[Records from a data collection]

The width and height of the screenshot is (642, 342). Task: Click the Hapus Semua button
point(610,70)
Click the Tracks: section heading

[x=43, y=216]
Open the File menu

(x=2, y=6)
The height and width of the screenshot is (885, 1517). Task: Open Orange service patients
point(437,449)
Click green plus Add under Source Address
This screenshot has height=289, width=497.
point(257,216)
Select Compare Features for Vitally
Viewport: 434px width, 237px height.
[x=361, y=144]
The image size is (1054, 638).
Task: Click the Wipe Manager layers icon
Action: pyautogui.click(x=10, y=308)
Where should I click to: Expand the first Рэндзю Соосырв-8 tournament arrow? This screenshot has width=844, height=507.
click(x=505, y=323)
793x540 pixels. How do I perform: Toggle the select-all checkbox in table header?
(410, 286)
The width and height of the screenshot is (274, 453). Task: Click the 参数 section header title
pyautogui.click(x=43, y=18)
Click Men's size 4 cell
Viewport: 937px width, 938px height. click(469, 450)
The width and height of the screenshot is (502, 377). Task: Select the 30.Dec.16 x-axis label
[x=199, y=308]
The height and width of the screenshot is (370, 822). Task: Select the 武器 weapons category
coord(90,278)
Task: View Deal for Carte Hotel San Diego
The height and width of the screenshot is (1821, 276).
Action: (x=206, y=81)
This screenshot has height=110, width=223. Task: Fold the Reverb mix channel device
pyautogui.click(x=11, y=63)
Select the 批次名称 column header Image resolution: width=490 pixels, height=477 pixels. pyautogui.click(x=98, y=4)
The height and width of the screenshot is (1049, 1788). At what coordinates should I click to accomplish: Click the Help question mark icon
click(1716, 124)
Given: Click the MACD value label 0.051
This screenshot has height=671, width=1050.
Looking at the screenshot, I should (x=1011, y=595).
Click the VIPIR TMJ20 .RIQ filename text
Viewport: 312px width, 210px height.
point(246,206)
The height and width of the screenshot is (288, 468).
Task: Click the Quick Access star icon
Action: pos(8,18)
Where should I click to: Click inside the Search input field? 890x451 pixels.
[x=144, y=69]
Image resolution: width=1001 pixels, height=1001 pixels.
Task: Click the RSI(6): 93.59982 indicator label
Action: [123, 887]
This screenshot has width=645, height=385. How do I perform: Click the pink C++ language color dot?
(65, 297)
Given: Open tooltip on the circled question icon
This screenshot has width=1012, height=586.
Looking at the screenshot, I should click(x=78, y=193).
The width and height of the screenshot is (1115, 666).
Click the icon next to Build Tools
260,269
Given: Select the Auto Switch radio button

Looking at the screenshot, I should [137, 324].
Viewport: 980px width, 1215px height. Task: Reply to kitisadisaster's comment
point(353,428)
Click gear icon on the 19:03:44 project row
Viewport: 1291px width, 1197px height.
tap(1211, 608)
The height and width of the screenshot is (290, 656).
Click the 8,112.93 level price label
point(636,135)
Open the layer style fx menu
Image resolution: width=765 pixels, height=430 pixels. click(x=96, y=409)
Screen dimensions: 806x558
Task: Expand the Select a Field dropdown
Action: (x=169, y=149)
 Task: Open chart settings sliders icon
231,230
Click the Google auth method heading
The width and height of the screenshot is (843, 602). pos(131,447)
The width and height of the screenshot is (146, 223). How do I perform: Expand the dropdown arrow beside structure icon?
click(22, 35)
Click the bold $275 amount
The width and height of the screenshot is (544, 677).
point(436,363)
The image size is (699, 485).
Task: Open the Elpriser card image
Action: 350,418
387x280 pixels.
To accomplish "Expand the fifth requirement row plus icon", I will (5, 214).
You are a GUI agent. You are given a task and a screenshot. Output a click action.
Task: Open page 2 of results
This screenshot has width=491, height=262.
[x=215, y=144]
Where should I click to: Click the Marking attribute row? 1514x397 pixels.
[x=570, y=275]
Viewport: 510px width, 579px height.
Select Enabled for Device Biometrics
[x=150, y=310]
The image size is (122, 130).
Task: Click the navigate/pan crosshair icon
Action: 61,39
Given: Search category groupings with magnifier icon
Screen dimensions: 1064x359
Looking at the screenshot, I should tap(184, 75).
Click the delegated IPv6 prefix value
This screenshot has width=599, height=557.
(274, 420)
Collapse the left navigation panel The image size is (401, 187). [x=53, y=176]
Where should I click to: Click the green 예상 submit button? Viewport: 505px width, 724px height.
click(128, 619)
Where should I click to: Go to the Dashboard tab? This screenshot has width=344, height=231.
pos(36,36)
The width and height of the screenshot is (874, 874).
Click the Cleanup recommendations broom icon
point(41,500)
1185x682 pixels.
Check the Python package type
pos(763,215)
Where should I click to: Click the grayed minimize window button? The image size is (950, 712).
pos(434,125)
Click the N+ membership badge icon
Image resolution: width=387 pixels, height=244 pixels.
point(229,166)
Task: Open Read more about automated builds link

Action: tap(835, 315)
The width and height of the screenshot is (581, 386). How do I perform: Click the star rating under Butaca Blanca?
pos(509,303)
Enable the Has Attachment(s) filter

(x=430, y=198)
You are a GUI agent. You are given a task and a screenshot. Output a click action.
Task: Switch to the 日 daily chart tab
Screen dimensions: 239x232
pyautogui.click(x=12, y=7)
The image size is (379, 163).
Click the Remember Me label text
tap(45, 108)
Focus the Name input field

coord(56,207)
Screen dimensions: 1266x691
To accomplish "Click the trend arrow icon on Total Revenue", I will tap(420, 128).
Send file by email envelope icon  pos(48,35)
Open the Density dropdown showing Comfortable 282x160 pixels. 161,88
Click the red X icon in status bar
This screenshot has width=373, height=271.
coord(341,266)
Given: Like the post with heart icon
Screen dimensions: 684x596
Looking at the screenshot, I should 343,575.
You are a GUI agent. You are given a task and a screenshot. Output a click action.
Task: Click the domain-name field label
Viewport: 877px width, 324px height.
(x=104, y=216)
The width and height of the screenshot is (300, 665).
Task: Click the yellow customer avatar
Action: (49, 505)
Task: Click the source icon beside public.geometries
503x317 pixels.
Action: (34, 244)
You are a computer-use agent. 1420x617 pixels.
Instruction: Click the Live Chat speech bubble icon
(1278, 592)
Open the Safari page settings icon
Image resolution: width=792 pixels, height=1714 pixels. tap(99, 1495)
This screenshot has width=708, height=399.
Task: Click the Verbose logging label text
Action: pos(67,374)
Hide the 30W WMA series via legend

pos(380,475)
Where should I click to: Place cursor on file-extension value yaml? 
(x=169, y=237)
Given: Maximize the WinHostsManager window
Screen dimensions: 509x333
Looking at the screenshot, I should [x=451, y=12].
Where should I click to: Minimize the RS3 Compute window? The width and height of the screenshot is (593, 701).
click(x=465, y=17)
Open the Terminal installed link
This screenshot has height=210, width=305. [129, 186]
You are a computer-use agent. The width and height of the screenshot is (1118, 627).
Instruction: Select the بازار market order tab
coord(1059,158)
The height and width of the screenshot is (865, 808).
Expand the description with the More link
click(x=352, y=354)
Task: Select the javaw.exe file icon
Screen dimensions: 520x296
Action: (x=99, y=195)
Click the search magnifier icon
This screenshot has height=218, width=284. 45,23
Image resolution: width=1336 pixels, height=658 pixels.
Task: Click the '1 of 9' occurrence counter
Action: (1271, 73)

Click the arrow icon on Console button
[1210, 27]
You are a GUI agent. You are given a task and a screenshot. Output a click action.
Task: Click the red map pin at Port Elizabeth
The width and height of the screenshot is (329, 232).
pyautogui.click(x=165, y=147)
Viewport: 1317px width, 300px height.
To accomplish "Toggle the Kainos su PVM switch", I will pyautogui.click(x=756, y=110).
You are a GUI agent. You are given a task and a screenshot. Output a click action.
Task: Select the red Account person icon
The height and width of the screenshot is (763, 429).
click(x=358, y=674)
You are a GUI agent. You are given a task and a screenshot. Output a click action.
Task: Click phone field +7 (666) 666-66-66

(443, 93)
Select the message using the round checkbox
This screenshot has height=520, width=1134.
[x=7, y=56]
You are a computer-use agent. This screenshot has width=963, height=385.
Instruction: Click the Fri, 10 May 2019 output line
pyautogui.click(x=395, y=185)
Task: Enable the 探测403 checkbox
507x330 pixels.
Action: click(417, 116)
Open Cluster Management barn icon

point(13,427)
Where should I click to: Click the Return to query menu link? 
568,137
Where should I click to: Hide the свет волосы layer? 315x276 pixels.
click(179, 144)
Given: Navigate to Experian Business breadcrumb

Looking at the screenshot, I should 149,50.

» What this task involves
All lines with the word "computer" must be located in the data and copied.

» Exercise response
You are a computer-use agent. 1420x617 pixels.
You are a computer-use agent. The width and height of the screenshot is (1118, 627).
You are a computer-use agent. This screenshot has width=963, height=385.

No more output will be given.